In GeneSense, queried protein (node protein) is represented by the central green node and interacted proteins (leaf proteins) are represented by purple nodes. A node can be dragged around to change the arrangement of the nodes. Edges are the connections between nodes and each edge is associated with the reference corresponding to the interactions. GeneSense adopts a number of methods to annotate protein-protein interactions. First, nodenet in GeneSense supports basic queries of PPI network for a single protein, which can be used to rapidly verify whether in-lab generated PPIs are already in the public domain or potentially being novel. Second, GeneSense provides the leafnet network model to visualize the complexity of the queried protein and its substrate proteins that can be used to find the unique or optimal substrate proteins. Third, GeneSense provides loopnet to visualize the upstream and downstream targets of the queried protein, which reveals biological events in cells at the protein-protein interaction level.

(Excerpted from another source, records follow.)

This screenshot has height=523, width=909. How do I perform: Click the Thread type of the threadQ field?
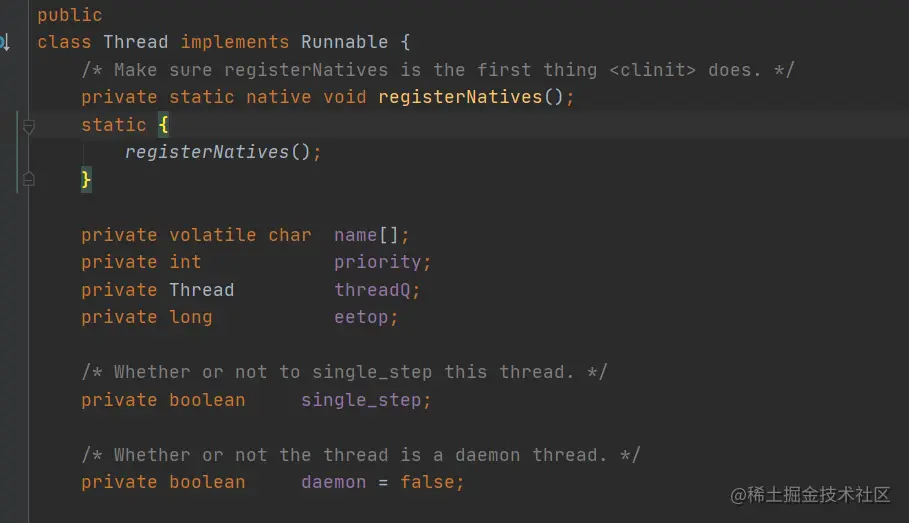[x=201, y=290]
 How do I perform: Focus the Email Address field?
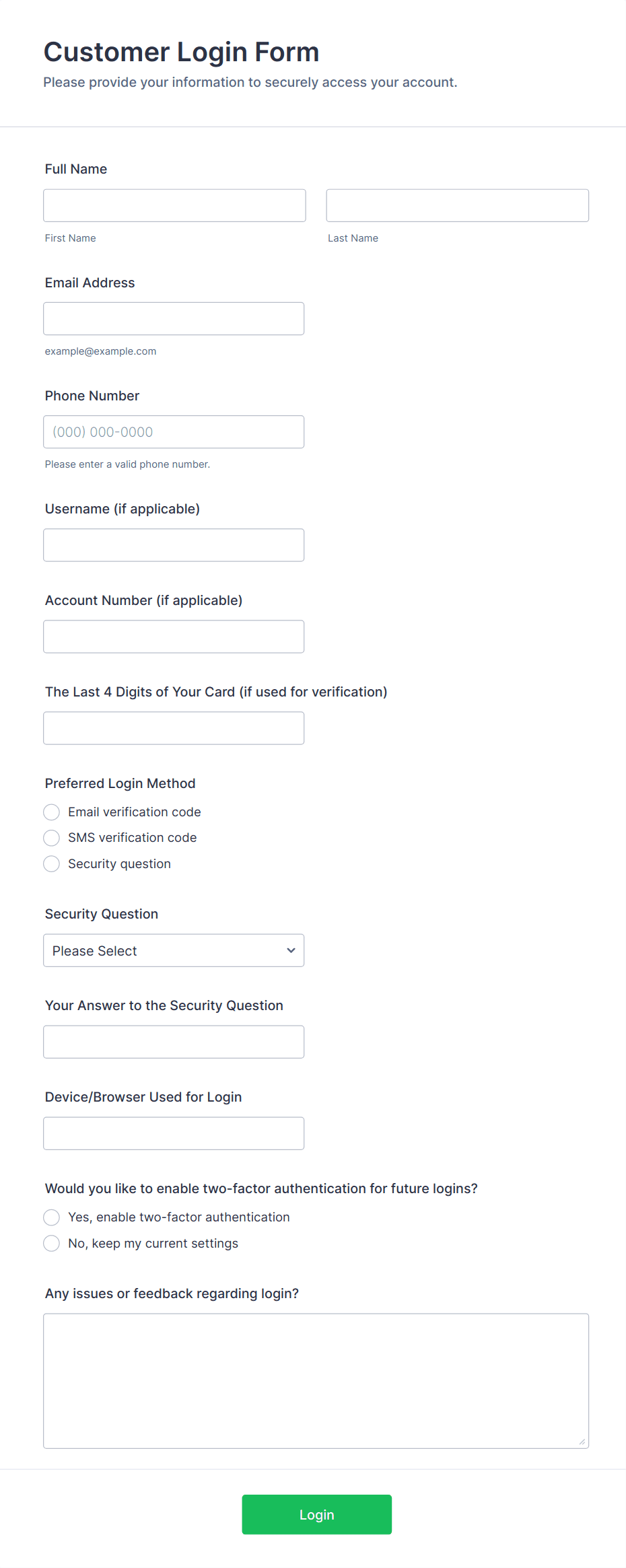[x=174, y=318]
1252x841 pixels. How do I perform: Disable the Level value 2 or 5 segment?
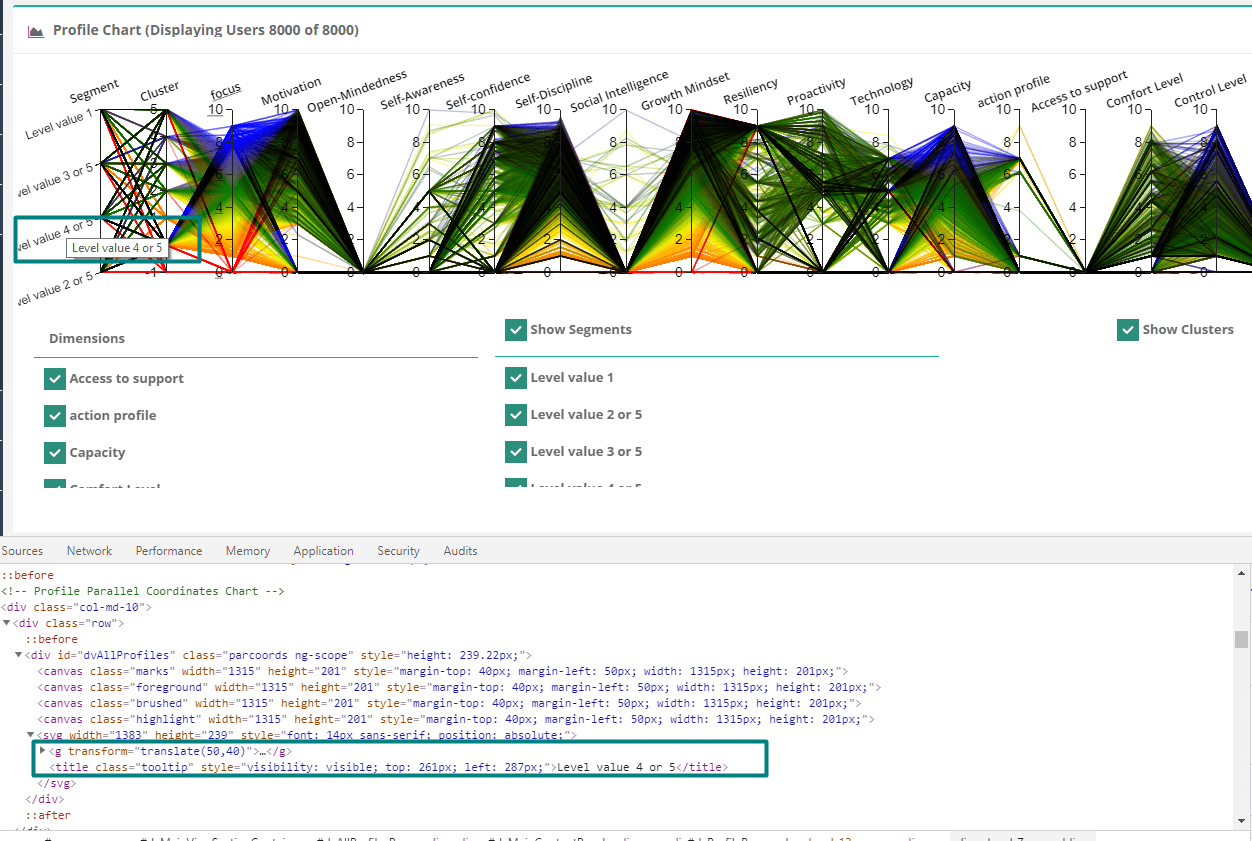coord(516,415)
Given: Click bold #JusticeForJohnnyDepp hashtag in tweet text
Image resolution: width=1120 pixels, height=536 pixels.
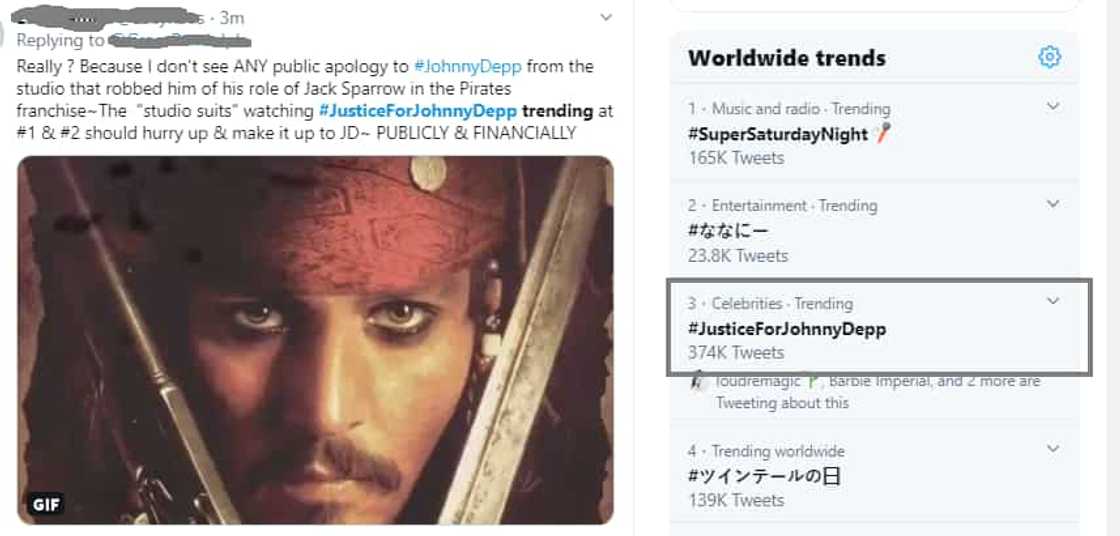Looking at the screenshot, I should 417,110.
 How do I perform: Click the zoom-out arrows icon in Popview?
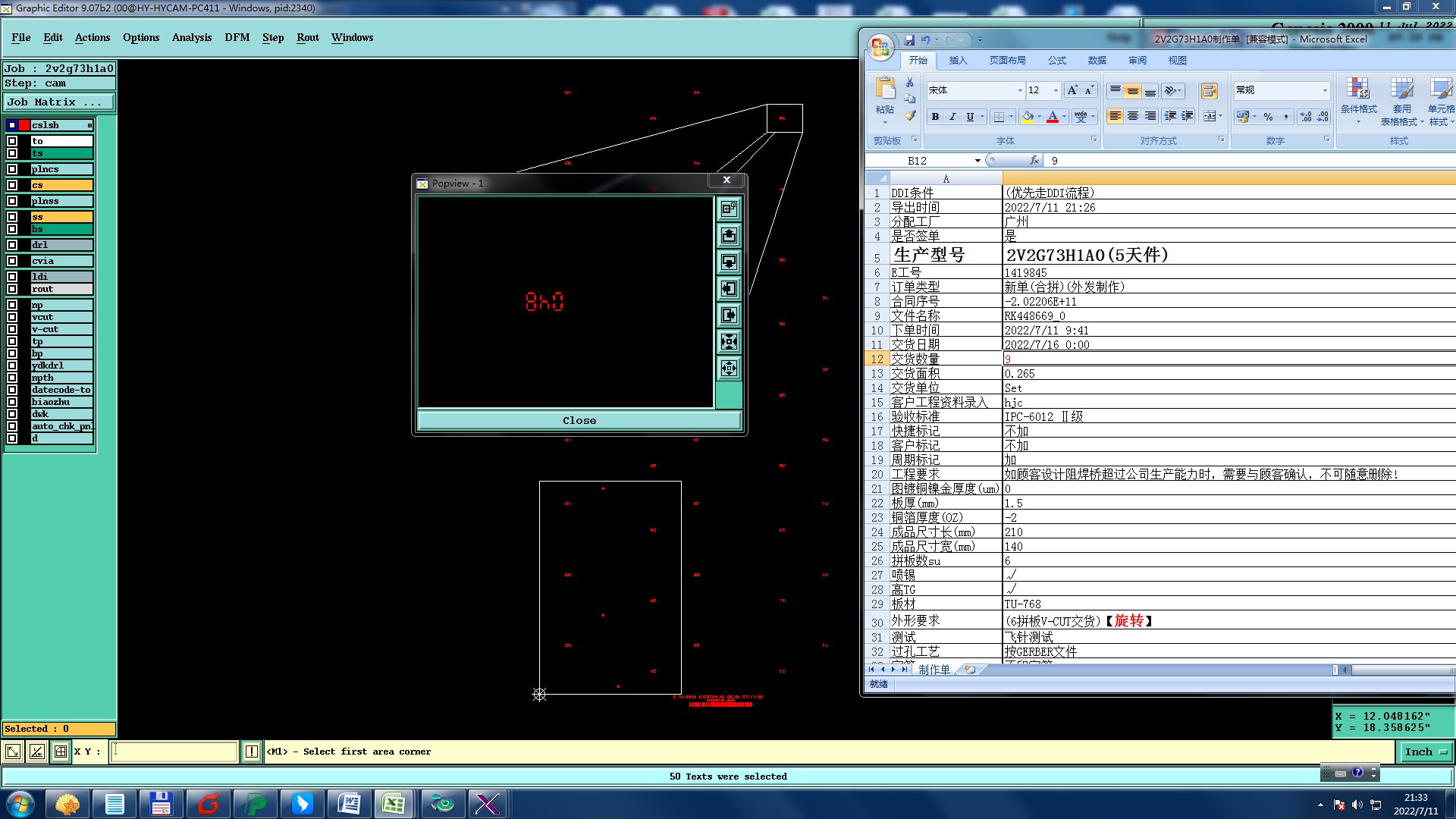pyautogui.click(x=729, y=368)

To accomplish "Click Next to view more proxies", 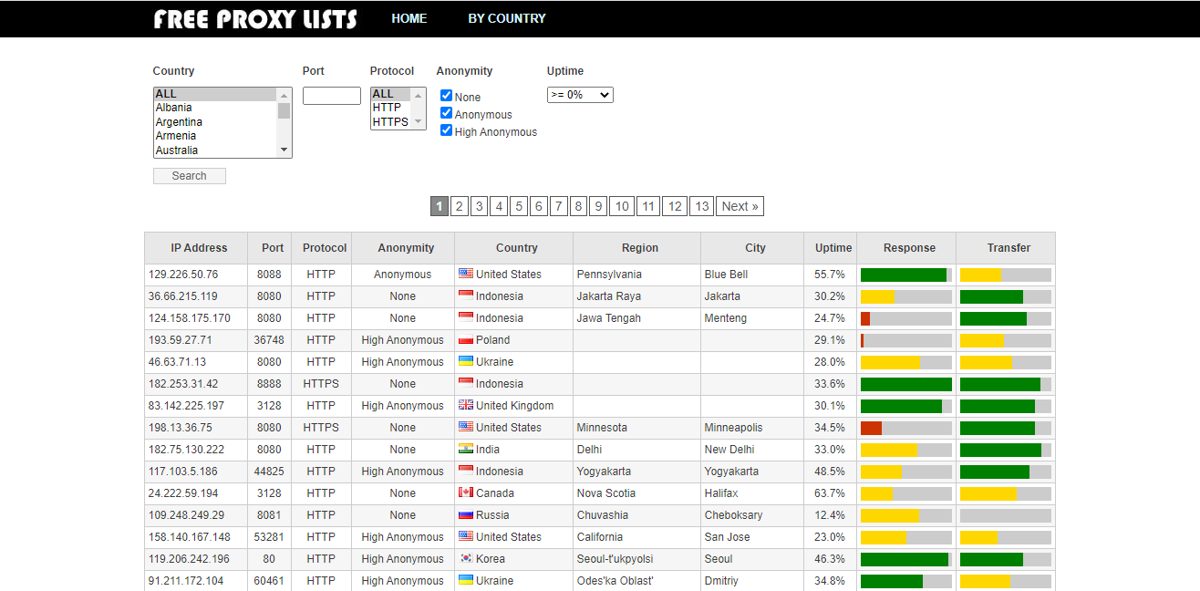I will point(739,206).
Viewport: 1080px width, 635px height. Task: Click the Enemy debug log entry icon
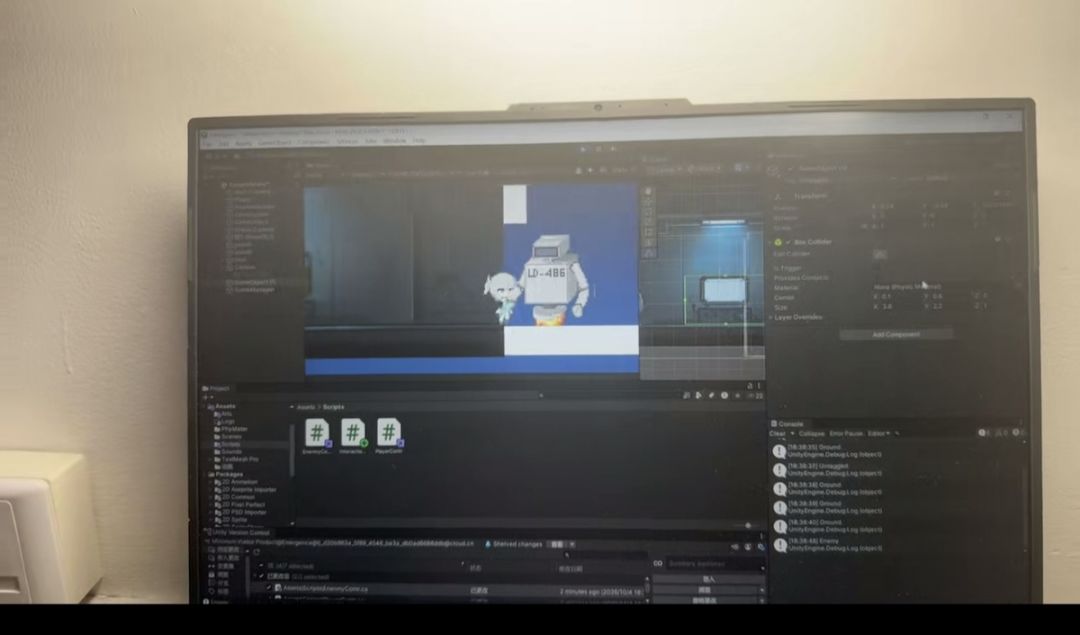(x=780, y=545)
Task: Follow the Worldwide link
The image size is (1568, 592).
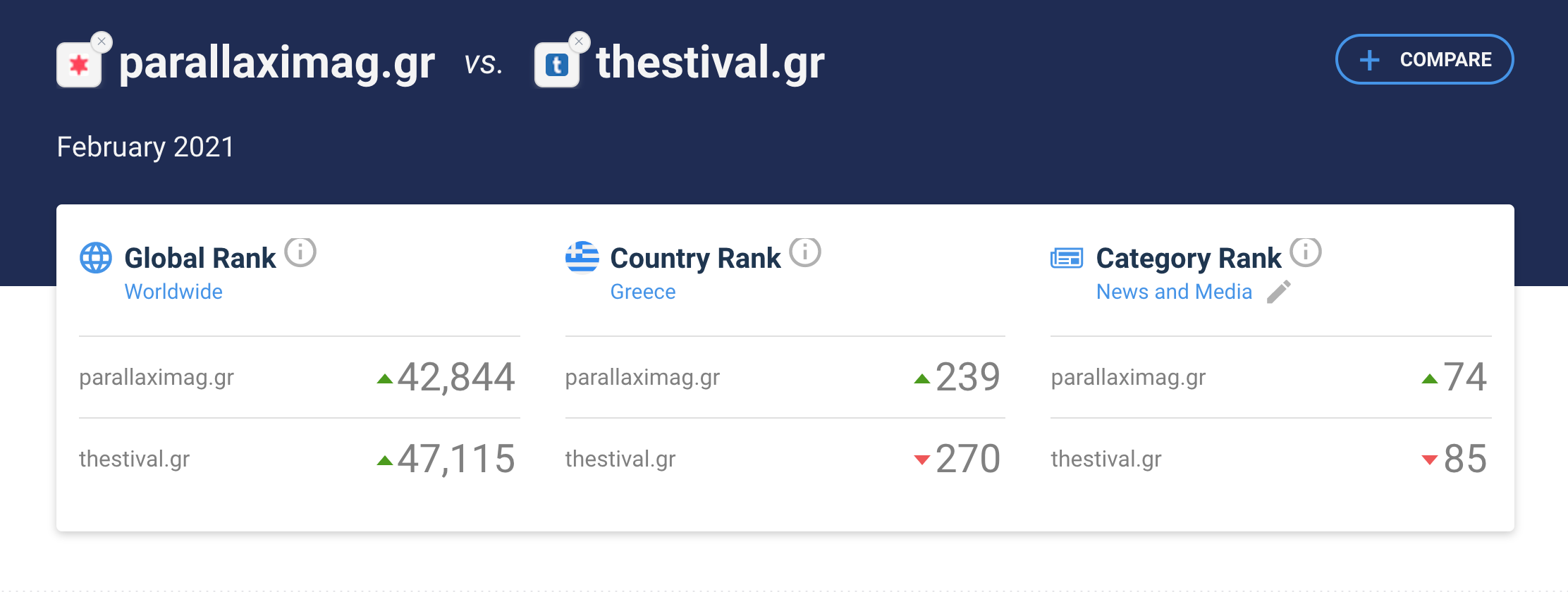Action: [x=173, y=292]
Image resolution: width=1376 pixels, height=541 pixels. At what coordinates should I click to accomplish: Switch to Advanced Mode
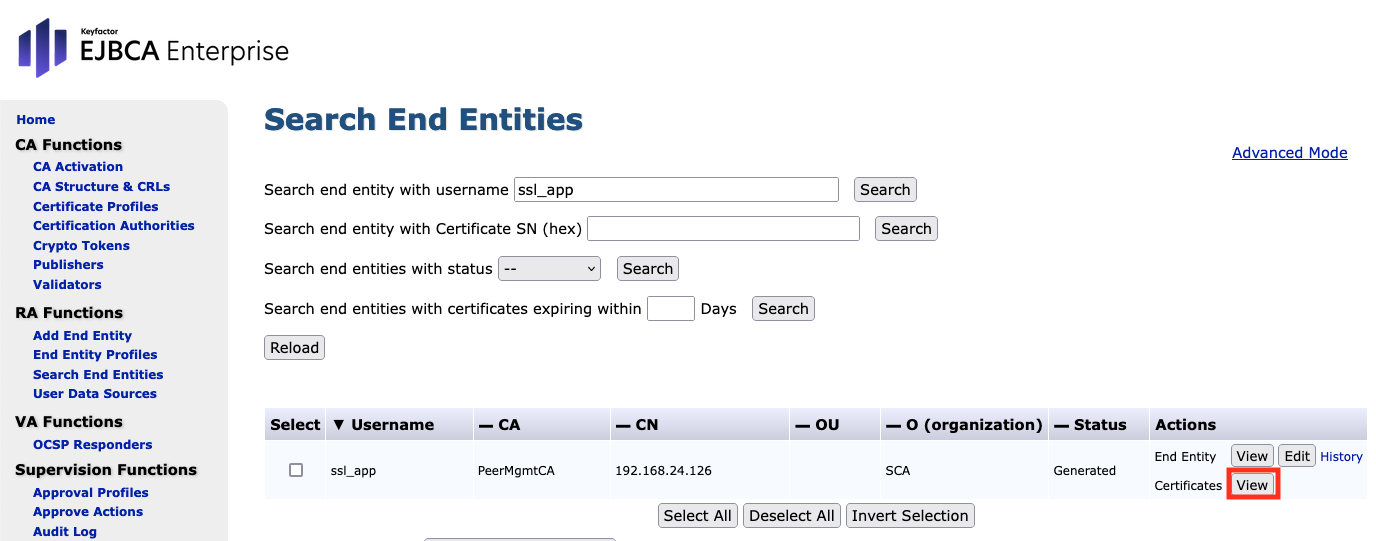coord(1289,153)
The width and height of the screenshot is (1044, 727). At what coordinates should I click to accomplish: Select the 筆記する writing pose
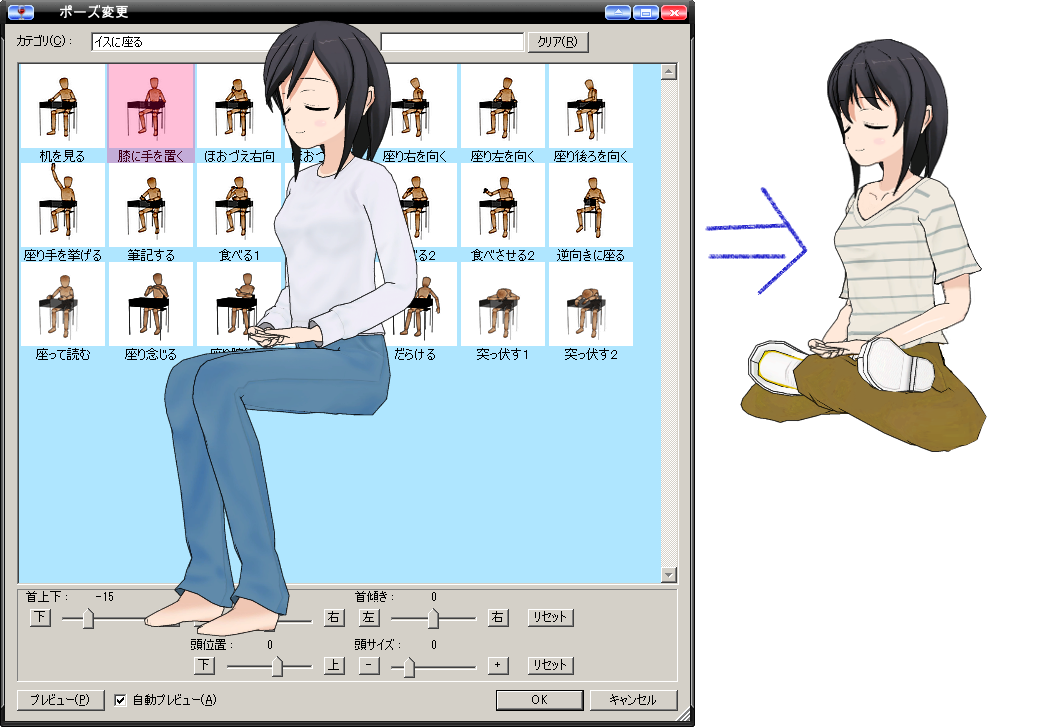pyautogui.click(x=150, y=205)
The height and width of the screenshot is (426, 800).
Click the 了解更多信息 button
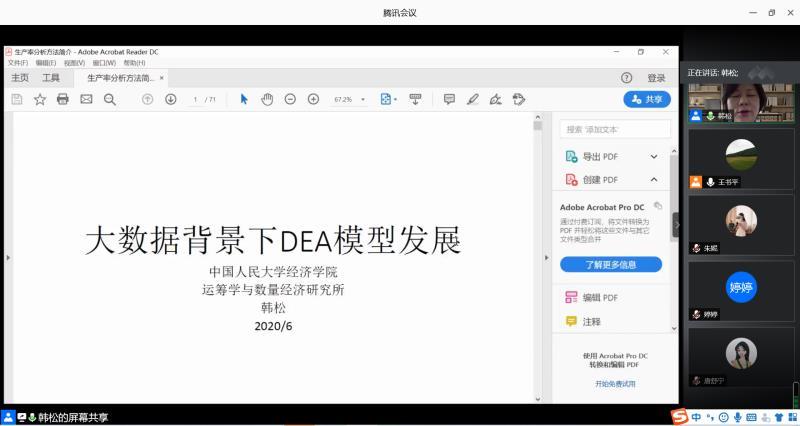click(x=610, y=265)
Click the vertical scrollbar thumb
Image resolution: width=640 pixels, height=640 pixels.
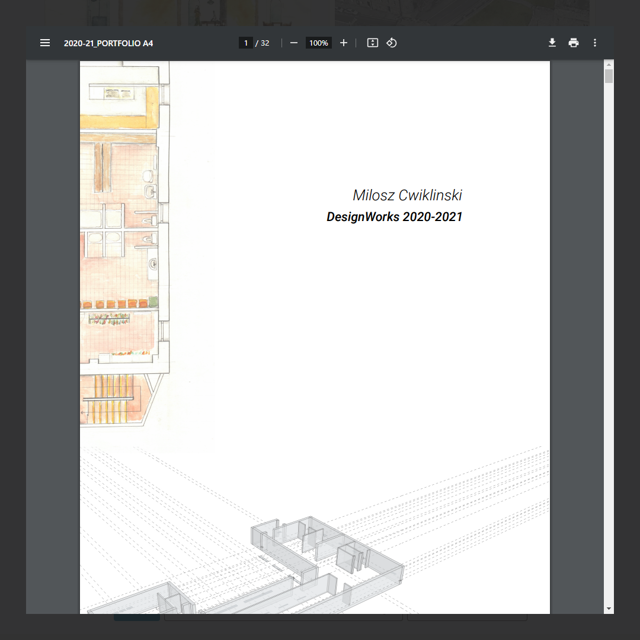609,78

GeneSense platform runs on a Linux server and uses Data-Driven Documents (D3), an embedded domain-specific language for transforming the document object model (DOM) based on the data. The DOM combined a number of technologies, mainly, CSS for aesthetics, PHP for page content, JavaScript for interaction, SVG for vector graphics and so on. Force-directed algorithm45 and D3 was used to generate graphs and to determine the position of each node. Each node is subject to a repulsive force from every other node, yet constrained by the edges that keep nodes connected together. It results in a flexible layout that appears inviting as it unfolds, as exemplified by the nodenet that displays the pictures of the queried protein (or node) and its interacted proteins (or leaf). Although the nodenet model appears to be a promising way to display queried protein and interacted protein datasets, it does not describe leaf-leaf relationships and their degrees of influence. The leafnode was built based on the iteration process of force-directed algorithm for each leaf. The leafnode model is constructed in such a way that high complexity corresponds to layouts in which adjacent leafs are close to each other and in which non-adjacent leafs are well-spaced. The high complexity leafs may play a crucial role in the signaling network, while low complexity leafs may participate in the regulation of the node in a relatively simpler way. With the aim to visualize the proteins upstream or downstream, modifications to the basic nodenet model were made and the loopnet model that adds the directions to the nodenet model was built. Loopnet reflects the upstream and downstream events involved in the post transcriptional modifications.